Question

A short bar magnet is placed with its south pole towards geographical north. Neutral points are at 20 cm from centre. Given \(B_H = 0.3\times10^{-4}\,Wb/m^2\), find magnetic moment.

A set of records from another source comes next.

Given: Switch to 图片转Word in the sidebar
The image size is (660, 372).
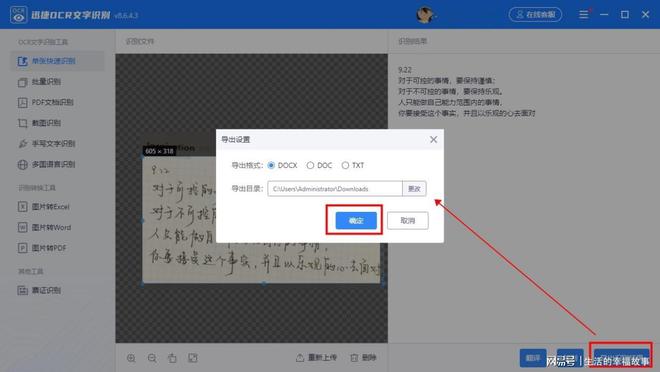Looking at the screenshot, I should pyautogui.click(x=45, y=227).
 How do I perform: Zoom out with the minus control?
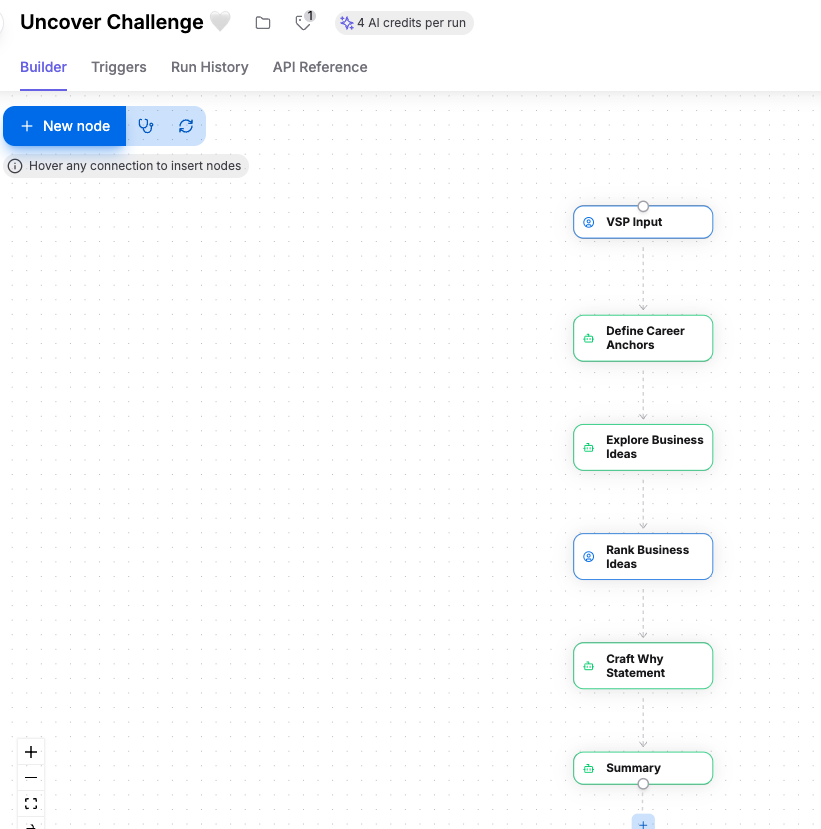[x=31, y=777]
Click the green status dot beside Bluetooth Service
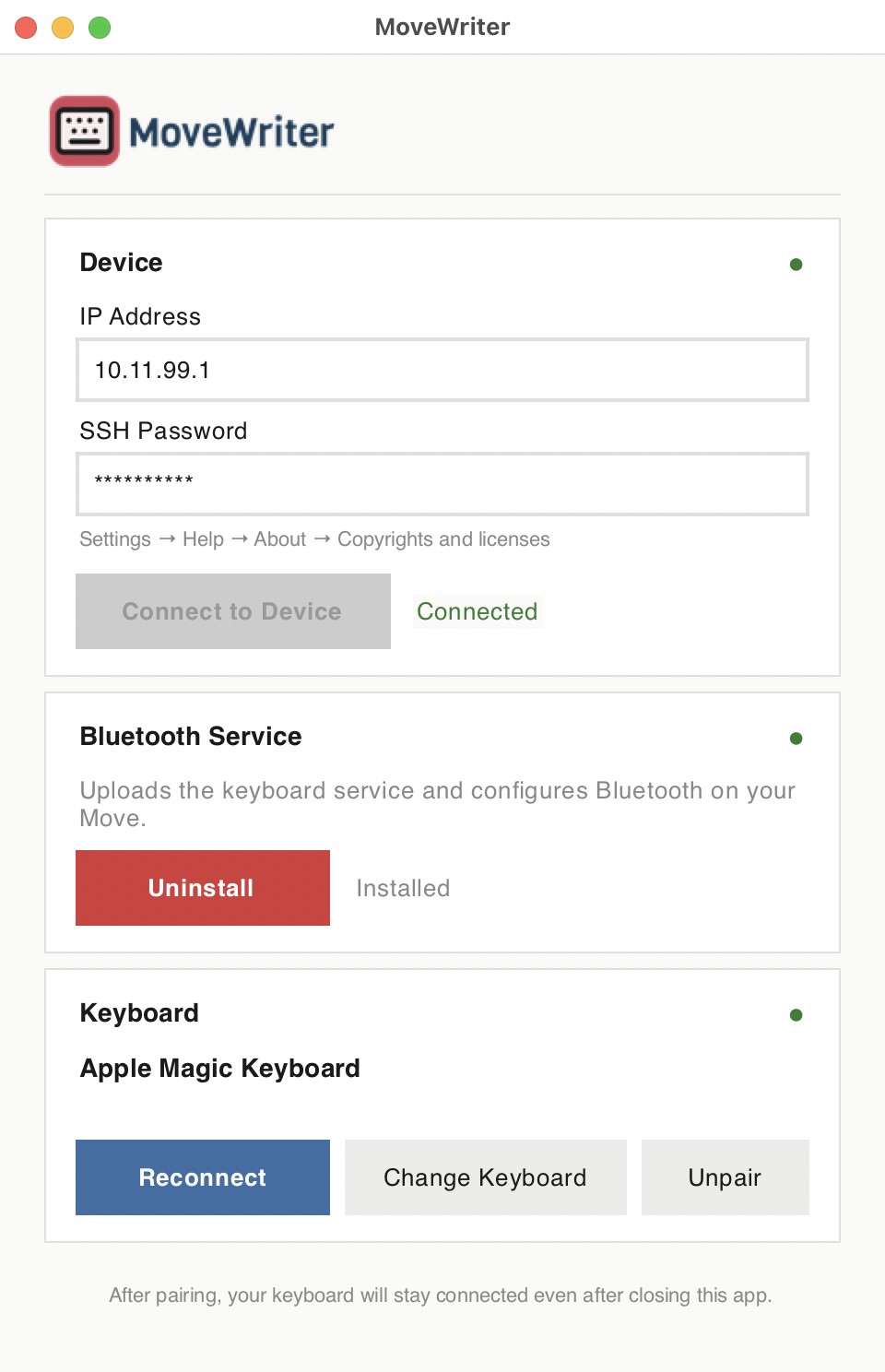Screen dimensions: 885x1372 [796, 738]
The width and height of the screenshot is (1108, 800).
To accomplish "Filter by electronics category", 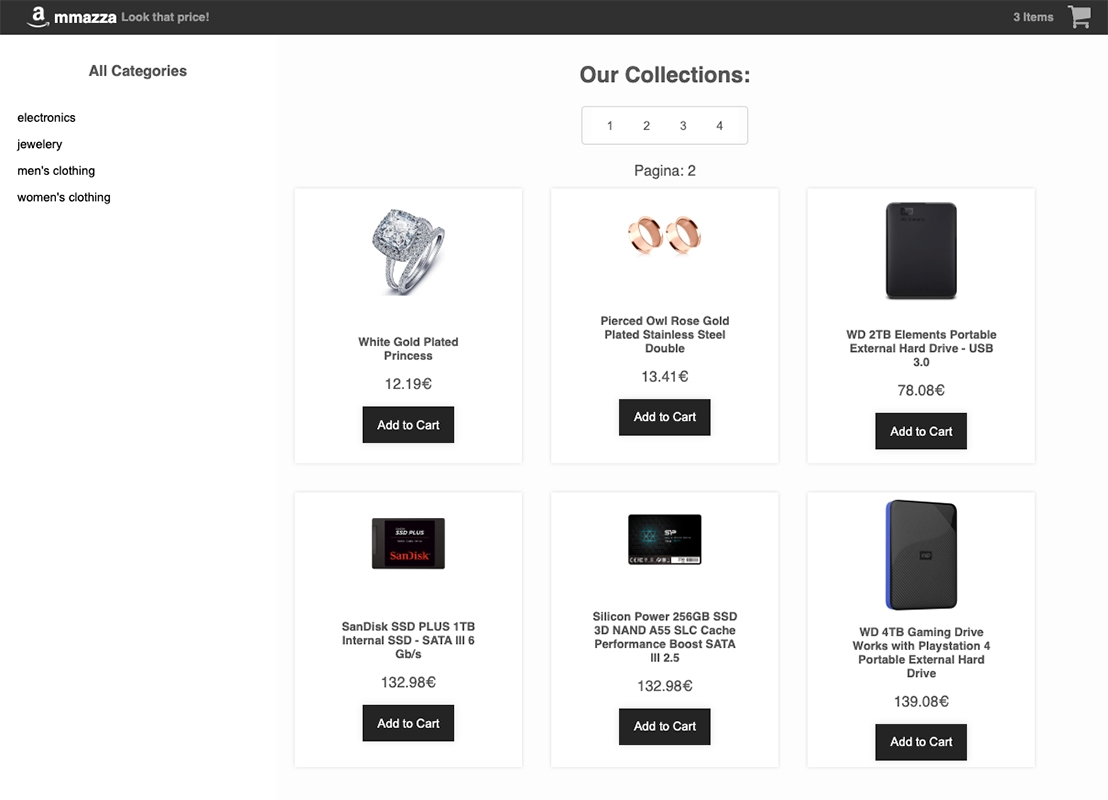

• A. \(9000\,\text{ab-amp}\times\text{cm}^2\)
• B. \(900\,\text{ab-amp}\times\text{cm}^2\)
• C. \(1200\,\text{ab-amp}\times\text{cm}^2\)
• D. \(225\,\text{ab-amp}\times\text{cm}^2\)

Hint:

Neutral point $\Rightarrow$ field of magnet equals horizontal component of Earth’s field.

Answer 1

The Correct Option is C

Concept: At neutral point: \[ B_{\text{magnet}} = B_H \] For axial line: \[ B = \frac{\mu_0}{4\pi}\frac{2M}{r^3} \]

Step 1: Equate fields
\[ \frac{\mu_0}{4\pi}\frac{2M}{r^3} = B_H \]

Step 2: Substitute values
\[ \frac{10^{-7}\cdot 2M}{(0.2)^3} = 0.3\times10^{-4} \] \[ \frac{2\times10^{-7}M}{8\times10^{-3}} = 0.3\times10^{-4} \] \[ \frac{2M}{8}\times10^{-4} = 0.3\times10^{-4} \] \[ \frac{M}{4} = 0.3 \Rightarrow M = 1.2\,A\,m^2 \]

Step 3: Convert units
\[ 1\,A\,m^2 = 10^3\,\text{ab-amp}\times\text{cm}^2 \] \[ M = 1.2\times10^3 = 1200\,\text{ab-amp}\times\text{cm}^2 \] Conclusion: \[ 1200\,\text{ab-amp}\times\text{cm}^2 \]